:: EXERCISE PROMPT ::
From the listing below, pull out every line where the string "will" appears.

:: MATERIAL SUPPLIED ::
--------------------------------

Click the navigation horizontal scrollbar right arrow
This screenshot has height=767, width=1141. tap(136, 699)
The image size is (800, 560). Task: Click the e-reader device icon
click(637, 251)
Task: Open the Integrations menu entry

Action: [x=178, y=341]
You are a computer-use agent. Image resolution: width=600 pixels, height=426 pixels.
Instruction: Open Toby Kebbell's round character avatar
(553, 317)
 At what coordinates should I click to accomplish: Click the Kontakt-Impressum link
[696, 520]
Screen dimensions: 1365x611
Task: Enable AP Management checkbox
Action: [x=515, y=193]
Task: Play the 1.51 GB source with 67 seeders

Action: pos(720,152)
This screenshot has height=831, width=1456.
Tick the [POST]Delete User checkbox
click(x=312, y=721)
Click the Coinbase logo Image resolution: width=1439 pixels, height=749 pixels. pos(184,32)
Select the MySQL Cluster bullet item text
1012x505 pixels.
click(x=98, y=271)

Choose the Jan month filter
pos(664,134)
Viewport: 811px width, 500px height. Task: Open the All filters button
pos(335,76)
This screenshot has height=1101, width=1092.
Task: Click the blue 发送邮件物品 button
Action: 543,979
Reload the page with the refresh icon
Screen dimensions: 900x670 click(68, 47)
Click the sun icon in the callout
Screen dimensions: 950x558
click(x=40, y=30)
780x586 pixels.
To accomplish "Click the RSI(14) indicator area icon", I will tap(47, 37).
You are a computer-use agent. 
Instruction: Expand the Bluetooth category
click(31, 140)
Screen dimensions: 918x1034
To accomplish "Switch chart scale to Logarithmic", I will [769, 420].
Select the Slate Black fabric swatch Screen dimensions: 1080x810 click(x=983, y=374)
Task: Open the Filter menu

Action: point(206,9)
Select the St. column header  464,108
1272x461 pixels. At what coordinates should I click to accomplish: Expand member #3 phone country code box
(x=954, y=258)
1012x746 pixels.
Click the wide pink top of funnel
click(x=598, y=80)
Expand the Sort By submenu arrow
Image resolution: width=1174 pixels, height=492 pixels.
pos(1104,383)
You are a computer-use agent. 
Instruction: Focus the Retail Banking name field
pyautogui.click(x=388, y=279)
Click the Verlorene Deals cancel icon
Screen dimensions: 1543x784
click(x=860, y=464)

--------------------------------

:: REPLY TO THE TASK ::
To accomplish "Click the RSI(14) indicator area icon", I will tap(47, 37).
To accomplish "Switch chart scale to Logarithmic", I will [769, 420].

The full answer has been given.